Andres: Many of the costs of farming are externalized in the form of pollution and greenhouse gases that are not taken into account in terms of the true cost of the food. Food may be cheap but it is because we can pollute and because we have very cheap resources at the moment.
BL: Andres advocates a return to small, human-scale farms.
Andres: …and getting people back on the land, in a healthy way. People need exercise and they need meaning in their life. I think working by hand creates a lot of meaning.
BL: He says he appreciates efficient farm practices and low prices, but he’d like to see more concern for health—of both people and the land.
Andres: It’s like, OK, let’s look at something else, let’s look at some other principles here, and some other values here.
BL: But are people willing to pay for these other values?
Andres: Ann Arbor is a special place and I think people love farmers, they love farms. They love to be part of a greater narrative.
BL: Andres is hoping this narrative spreads.
Andres: I think it's a model for the whole state in a lot of ways.
BL: I’m reminded of the phrase: “Ann Arbor, 25 square miles surrounded by reality.” Will this model of sustainability be embraced by mainstream American shoppers?
Andres: Right now food is linked to the economy, everything is linked to the economy.
BL: Currently the U.S. economy is working well for sugar growers like Charlie Bauer.
Charlie Bauer: Our sugar goes into baby formula, it goes into cake mixes, sugar is in 70% of all the food that's consumed.

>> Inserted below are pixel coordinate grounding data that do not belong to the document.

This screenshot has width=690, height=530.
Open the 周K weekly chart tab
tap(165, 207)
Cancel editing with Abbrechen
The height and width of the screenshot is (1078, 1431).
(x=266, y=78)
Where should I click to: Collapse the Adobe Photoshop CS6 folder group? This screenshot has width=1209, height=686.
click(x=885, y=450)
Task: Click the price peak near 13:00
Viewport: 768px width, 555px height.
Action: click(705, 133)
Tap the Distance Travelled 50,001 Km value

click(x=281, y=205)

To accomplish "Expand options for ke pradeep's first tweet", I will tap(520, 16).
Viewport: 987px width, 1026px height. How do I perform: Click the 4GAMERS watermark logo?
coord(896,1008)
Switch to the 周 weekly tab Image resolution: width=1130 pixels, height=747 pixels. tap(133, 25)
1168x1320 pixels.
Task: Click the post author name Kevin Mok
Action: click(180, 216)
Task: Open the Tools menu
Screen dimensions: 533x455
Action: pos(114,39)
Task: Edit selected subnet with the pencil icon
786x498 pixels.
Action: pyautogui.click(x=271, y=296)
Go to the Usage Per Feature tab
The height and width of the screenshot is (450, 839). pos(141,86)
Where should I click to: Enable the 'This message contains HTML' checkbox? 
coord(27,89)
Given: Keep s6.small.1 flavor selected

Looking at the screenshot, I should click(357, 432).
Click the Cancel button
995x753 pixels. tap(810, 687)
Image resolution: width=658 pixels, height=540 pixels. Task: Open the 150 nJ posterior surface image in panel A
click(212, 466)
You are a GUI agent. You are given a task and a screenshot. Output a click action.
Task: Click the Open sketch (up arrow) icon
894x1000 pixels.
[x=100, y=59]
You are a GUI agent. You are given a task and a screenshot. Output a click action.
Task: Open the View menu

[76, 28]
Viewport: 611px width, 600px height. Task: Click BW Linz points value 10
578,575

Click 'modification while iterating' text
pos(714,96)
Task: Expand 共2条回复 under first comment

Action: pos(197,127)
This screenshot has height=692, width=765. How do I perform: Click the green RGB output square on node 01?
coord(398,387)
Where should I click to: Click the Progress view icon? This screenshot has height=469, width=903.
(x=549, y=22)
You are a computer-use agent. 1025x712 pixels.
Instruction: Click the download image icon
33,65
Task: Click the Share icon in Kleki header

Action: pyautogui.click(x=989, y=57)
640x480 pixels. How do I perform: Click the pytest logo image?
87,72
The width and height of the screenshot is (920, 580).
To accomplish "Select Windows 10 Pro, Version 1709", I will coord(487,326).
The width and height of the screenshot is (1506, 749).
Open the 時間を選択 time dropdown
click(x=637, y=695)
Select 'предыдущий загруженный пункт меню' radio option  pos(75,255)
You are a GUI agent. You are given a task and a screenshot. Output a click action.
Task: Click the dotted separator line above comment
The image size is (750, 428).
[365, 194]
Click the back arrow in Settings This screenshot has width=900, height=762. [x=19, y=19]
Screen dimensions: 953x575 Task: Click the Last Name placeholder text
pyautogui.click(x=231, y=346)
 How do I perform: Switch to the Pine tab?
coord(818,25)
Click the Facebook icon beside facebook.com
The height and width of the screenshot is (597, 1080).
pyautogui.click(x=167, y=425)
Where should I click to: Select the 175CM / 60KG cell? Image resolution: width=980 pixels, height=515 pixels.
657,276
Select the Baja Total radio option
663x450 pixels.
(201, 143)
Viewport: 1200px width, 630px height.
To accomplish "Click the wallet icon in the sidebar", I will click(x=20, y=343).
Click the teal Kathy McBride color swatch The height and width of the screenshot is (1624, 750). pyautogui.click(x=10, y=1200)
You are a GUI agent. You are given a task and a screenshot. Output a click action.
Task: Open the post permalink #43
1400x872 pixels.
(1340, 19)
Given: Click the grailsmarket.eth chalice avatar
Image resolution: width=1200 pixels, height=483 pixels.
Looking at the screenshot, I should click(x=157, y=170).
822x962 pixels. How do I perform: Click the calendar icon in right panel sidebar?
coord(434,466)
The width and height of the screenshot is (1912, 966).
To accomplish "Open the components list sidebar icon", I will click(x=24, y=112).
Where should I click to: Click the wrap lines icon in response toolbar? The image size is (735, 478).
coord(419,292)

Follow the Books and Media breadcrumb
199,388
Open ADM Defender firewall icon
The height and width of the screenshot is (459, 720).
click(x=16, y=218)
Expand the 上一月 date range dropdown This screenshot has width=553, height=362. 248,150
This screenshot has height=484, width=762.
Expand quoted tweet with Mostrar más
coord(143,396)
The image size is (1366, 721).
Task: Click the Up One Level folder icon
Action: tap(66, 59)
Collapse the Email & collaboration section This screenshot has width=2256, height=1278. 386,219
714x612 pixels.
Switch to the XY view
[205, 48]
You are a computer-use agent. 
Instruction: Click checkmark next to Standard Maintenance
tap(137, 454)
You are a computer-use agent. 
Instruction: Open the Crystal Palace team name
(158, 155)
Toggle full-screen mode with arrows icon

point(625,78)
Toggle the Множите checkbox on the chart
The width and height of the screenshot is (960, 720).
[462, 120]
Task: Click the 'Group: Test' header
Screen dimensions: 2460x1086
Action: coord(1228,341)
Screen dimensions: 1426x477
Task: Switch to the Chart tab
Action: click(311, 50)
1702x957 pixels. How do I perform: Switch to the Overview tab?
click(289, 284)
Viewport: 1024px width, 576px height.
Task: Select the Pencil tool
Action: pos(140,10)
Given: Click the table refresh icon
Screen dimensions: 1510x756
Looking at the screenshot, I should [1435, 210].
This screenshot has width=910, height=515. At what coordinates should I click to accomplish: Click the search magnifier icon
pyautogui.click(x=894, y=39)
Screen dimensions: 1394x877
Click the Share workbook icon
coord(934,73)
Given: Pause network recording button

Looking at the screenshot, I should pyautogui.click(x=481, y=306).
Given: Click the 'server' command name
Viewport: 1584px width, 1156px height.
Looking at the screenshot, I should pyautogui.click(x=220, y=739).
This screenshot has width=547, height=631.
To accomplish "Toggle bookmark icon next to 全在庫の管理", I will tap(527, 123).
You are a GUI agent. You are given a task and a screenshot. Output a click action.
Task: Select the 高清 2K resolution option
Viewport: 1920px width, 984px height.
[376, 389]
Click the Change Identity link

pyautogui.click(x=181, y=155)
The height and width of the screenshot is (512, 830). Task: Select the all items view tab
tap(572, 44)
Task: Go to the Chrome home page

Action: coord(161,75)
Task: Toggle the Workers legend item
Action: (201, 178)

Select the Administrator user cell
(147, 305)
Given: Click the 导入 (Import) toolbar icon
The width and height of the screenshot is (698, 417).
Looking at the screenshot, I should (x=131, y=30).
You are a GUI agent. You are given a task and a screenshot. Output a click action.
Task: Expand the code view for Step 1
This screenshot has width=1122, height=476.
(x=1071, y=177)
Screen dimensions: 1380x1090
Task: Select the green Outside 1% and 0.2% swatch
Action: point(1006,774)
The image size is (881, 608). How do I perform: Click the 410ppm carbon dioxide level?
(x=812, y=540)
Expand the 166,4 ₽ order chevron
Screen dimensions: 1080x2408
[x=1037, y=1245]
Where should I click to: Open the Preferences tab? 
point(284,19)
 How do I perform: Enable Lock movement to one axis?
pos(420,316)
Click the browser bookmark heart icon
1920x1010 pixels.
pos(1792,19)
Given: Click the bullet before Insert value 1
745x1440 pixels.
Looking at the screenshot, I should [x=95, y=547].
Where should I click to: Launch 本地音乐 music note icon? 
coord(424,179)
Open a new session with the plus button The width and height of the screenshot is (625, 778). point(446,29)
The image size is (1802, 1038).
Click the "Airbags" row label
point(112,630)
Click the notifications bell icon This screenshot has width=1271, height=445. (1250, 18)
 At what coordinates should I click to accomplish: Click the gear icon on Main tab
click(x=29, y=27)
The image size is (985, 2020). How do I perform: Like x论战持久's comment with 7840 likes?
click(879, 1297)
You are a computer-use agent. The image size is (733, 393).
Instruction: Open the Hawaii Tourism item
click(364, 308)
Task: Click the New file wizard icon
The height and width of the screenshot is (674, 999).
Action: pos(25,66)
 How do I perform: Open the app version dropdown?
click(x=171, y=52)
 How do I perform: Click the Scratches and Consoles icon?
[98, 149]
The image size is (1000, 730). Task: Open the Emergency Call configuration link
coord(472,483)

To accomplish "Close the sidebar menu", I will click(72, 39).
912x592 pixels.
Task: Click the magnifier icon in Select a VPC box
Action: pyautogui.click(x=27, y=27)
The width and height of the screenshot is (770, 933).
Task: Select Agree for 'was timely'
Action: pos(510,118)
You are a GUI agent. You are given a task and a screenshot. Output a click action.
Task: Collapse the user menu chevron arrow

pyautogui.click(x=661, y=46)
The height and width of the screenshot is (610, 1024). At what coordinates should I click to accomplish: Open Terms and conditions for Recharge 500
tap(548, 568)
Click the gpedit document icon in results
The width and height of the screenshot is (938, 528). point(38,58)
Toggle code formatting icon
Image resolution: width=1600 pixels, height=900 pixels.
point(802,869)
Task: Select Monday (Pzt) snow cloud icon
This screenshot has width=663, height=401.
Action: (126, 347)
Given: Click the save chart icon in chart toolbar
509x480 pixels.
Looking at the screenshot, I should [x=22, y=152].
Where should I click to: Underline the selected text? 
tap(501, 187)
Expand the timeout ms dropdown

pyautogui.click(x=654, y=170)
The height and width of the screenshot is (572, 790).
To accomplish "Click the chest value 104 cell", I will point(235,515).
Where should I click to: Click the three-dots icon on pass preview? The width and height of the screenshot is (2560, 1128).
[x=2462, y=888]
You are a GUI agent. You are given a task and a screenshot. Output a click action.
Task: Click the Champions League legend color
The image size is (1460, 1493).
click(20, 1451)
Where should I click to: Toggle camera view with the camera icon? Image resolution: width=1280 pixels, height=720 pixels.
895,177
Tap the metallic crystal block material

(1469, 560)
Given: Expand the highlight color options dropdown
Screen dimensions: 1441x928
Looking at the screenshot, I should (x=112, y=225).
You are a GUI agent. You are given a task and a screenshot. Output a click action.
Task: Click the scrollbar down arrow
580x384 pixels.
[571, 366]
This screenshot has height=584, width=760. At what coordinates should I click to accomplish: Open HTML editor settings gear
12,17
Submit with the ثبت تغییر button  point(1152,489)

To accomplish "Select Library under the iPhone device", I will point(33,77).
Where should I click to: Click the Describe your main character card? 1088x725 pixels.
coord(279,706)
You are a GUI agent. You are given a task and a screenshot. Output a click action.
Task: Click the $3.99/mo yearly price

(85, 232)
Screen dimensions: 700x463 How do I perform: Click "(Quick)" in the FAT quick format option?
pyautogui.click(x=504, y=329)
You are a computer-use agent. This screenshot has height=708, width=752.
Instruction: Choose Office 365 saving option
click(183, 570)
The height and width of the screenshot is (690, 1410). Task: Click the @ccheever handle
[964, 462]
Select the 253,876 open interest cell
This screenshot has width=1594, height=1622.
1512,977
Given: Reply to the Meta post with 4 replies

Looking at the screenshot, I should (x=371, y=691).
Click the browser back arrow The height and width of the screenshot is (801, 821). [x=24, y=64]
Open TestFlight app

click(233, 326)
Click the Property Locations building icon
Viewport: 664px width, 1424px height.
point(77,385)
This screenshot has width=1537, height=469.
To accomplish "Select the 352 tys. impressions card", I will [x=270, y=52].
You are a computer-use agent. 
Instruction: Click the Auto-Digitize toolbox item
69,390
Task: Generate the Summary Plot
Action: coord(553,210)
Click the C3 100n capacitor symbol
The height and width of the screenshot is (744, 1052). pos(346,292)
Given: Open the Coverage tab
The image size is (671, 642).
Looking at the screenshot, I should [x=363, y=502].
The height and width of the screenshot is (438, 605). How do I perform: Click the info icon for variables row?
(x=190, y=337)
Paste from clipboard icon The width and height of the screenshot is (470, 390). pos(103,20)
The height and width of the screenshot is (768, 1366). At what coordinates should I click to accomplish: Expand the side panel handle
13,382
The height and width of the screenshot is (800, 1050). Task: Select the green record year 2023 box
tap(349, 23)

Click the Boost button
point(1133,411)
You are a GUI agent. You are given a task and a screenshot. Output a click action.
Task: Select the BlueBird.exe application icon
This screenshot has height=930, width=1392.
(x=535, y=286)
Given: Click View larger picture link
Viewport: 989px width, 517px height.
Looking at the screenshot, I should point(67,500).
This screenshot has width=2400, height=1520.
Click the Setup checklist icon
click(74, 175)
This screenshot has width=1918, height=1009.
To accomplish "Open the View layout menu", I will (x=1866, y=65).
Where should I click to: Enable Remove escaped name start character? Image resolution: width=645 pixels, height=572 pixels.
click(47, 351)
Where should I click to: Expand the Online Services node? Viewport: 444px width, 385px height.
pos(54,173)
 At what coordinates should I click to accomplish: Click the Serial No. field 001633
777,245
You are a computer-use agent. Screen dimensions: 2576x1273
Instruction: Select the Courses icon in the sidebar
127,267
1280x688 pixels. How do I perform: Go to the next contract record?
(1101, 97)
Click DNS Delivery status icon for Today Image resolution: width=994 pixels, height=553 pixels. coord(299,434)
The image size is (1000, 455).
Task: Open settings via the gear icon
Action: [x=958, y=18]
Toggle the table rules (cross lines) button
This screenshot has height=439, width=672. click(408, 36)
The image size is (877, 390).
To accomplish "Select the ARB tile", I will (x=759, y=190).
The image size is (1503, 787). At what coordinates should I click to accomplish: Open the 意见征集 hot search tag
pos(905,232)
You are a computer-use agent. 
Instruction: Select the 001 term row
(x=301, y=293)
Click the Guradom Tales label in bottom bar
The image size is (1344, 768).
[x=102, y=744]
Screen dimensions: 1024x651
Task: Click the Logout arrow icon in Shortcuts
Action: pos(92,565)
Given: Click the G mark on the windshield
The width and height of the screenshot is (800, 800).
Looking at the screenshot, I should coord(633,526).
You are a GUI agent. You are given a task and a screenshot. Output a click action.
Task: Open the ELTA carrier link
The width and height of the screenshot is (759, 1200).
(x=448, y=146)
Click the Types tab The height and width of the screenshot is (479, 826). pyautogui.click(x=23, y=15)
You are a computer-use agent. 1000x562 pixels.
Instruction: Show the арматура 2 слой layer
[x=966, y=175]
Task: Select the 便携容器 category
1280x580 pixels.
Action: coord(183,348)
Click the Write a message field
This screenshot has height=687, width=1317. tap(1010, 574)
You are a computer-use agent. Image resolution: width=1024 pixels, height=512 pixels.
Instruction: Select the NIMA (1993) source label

It’s a necessary commodity. That's why we have a sugar program in the Farm Bill, because we have a need for a stable supply. Every developed country in the world has a sugar program to ensure they have sugar for their people.
BL: The Washtenaw Food Hub has received some government help too, both state and federal grants to get things started. But ongoing, even with nearly free energy from the sun, a lot of human labor goes into their products, and that’s expensive. While prices are black and white, what qualifies as “truly green,” and what values people will pay for, remains to be seen.